Retype the stretch from the line containing "How do I perform: Open" through the end of the records, character for character.

** BEGIN STORED ROWS **

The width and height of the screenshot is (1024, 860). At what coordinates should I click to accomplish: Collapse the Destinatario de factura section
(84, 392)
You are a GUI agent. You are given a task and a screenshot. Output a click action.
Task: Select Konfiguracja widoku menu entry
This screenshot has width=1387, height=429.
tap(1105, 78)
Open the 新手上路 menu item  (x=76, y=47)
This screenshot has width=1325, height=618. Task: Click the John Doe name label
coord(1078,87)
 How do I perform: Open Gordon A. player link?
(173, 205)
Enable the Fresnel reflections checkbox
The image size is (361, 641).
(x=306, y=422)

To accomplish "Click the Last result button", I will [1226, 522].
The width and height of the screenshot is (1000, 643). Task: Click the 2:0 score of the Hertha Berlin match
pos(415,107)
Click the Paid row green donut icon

** END STORED ROWS **

(RESULT FOR THIS TASK):
 How do I perform: Open Gordon A. player link?
(173, 205)
Enable the Fresnel reflections checkbox
The image size is (361, 641).
(x=306, y=422)

To accomplish "Click the Last result button", I will [1226, 522].
The width and height of the screenshot is (1000, 643). Task: Click the 2:0 score of the Hertha Berlin match
pos(415,107)
Click the Paid row green donut icon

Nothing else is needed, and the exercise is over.